--- TEXT PROVIDED ---
## Begin

The plurality concludes that all those various provisions are closely related to each other. In my view, not only is the plurality's decision incorrect on its own terms, but the plurality cannot fairly reconcile its decision today with the decisions in Armatta v. Kitzhaber, 327 Or 250, 959 P2d 49 (1998), and Lehman v. Bradbury, 333 Or 231, 37 P3d 989 (2002). This court held in Lehman that a measure imposing term limits on state and federal officials made two changes to the constitution that were not closely related. Measure 3 contains more numerous and more varied provisions than the measure at issue in Lehman. If a measure imposing term limits on government officials did not survive scrutiny under Article XVII, section 1, then neither should Measure 3. I respectfully dissent.

Article XVII, section 1, provides that, "[w]hen two or more amendments shall be submitted * * * to the voters of this state at the same election, they shall be so submitted that each amendment shall be voted on separately." This court carefully reviewed the text and history of that provision in Armatta and clarified the principles that govern our analysis of separate-vote claims. The plurality's restatement of those principles is accurate as far as it goes, but it omits a distinction that was critical to the court's holding in Armatta and consequently, I believe, misapplies Article XVII, section 1, in this case.

As the plurality recognizes, the separate-vote requirement imposes a stricter standard on constitutional amendments than the single-subject test imposes on legislation. As the court explained in Meyer v. Bradbury, 341 Or 288, 296, ___ P3d ___ (2006), the separate-vote requirement "has a different application and is driven by a decidedly different rationale. * * * [T]he separate-vote requirement serves as a safeguard that is fundamental to the concept of a constitution."

The difference between those two standards is the level of generality at which they operate. Armatta held, and this court reaffirmed in Meyer, that "a separate-vote analysis must focus on the 'particular changes made to the constitution." Meyer, 341 Or at 297 (quoting Swett v. Bradbury, 333 Or 597, 609, 43 P3d 1094 (2002)) (emphasis in original); Armatta, 327 Or at 278. Unlike the single-subject test, which permits courts to define the subject of a measure at a relatively high level of generality, the separate-vote requirement requires courts to focus on the specific changes to the constitution and ask whether those specific changes are closely related. Meyer, 341 Or at 297.

In Armatta, the court explained that the various changes that Measure 40 made could be grouped under the subject of criminal procedure but that the specific changes that measure made had little relationship to each other. 327 Or at 283-84. For example, the court held that two changes to criminal procedure that Measure 40 made -- involving the right to bail and juror qualifications -- were not "closely related" for the purposes of the separate-vote requirement. Similarly, as noted, the measure at issue in Lehman imposed term limits on state and federal officials. 333 Or at 234-35. The court explained that imposing term limits on each group of officials constituted two constitutional changes and that those changes "had little or nothing to do" with each other. Id. at 250. That was true even though both changes could be described, at only a slightly higher level of generality, as limiting the terms that all government officials could serve.

## End

--- REQUIRED TASK A ---
Set down word for word the passage of the dissent on the separate-vote requirement that runs from "The difference between" down to "341 Or at 297.".
The dissent and the records have no connection to each other.

--- LISTED RECORDS ---

## Begin

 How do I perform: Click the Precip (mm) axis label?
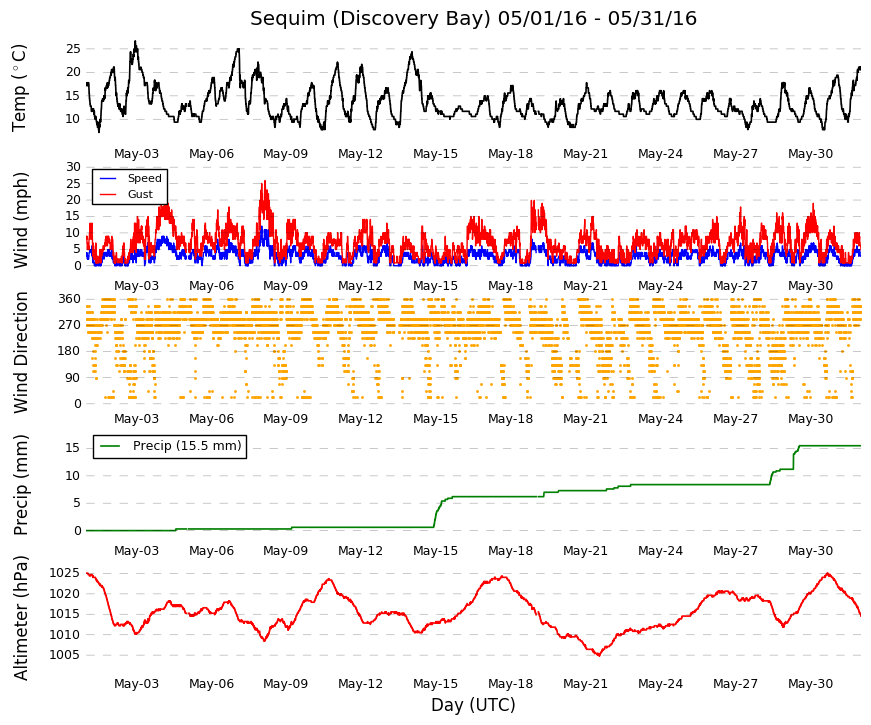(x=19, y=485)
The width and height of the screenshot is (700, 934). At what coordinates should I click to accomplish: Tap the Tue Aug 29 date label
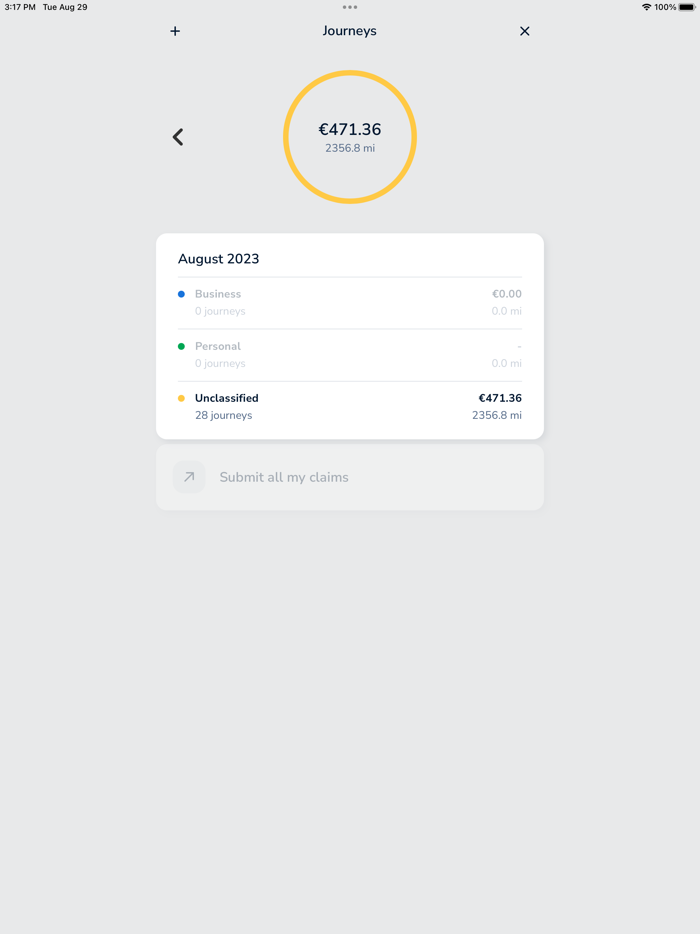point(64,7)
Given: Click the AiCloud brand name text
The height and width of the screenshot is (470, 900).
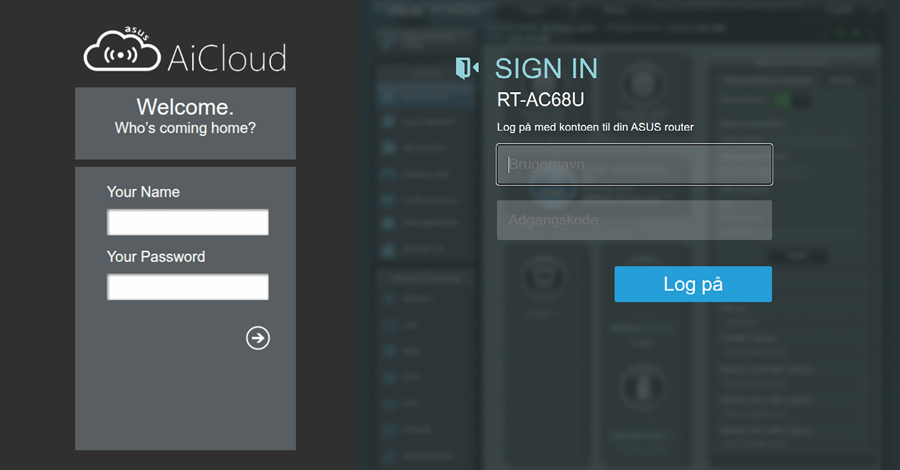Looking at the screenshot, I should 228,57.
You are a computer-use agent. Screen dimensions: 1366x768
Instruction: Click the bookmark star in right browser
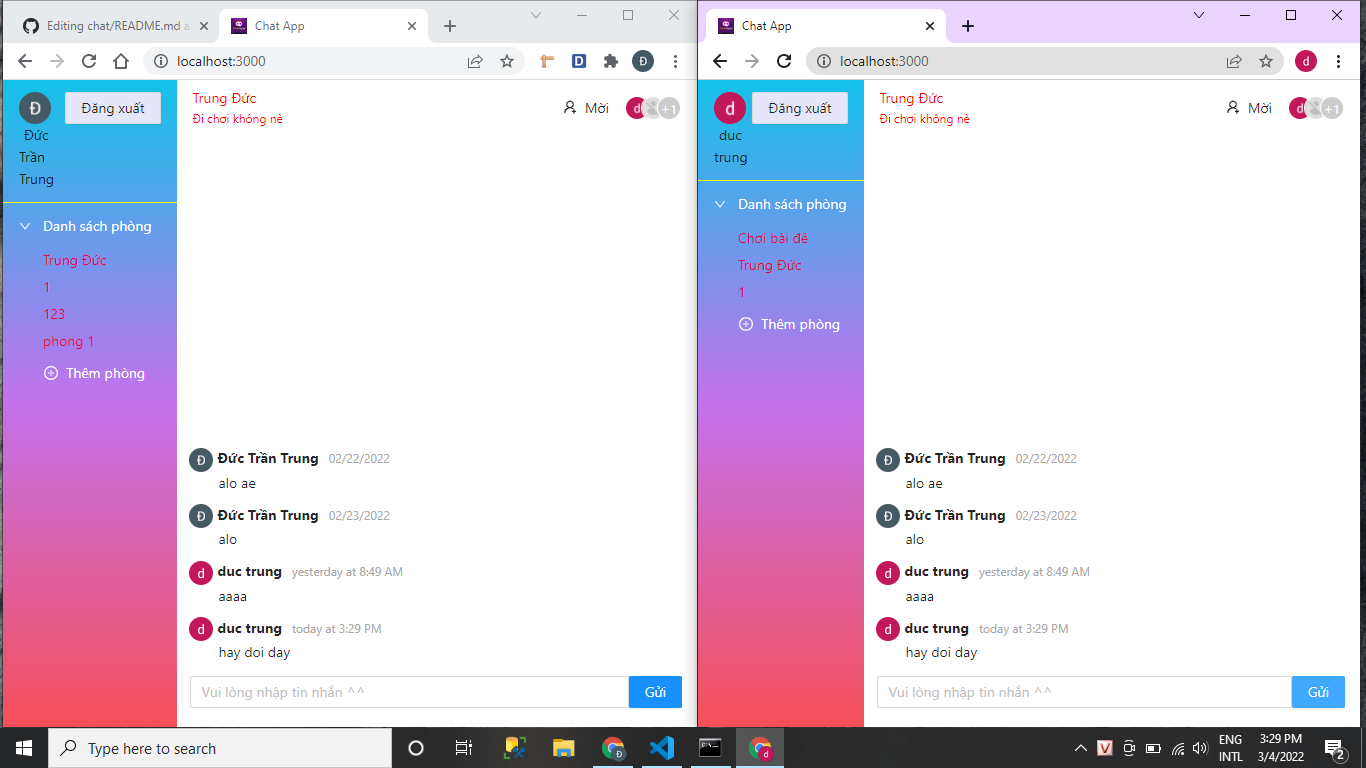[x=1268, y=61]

## End

--- REQUIRED TASK B ---
Extract all lines of the records unchanged, leaving the pictures out.

--- FULL SOLUTION A ---
The difference between those two standards is the level of generality at which they operate. Armatta held, and this court reaffirmed in Meyer, that "a separate-vote analysis must focus on the 'particular changes made to the constitution." Meyer, 341 Or at 297 (quoting Swett v. Bradbury, 333 Or 597, 609, 43 P3d 1094 (2002)) (emphasis in original); Armatta, 327 Or at 278. Unlike the single-subject test, which permits courts to define the subject of a measure at a relatively high level of generality, the separate-vote requirement requires courts to focus on the specific changes to the constitution and ask whether those specific changes are closely related. Meyer, 341 Or at 297.

--- FULL SOLUTION B ---
 How do I perform: Click the Precip (mm) axis label?
(x=19, y=485)
The width and height of the screenshot is (700, 934). At what coordinates should I click to accomplish: Tap the Tue Aug 29 date label
point(64,7)
Given: Click the AiCloud brand name text
The height and width of the screenshot is (470, 900).
Looking at the screenshot, I should 228,57.
You are a computer-use agent. Screen dimensions: 1366x768
Instruction: Click the bookmark star in right browser
[x=1268, y=61]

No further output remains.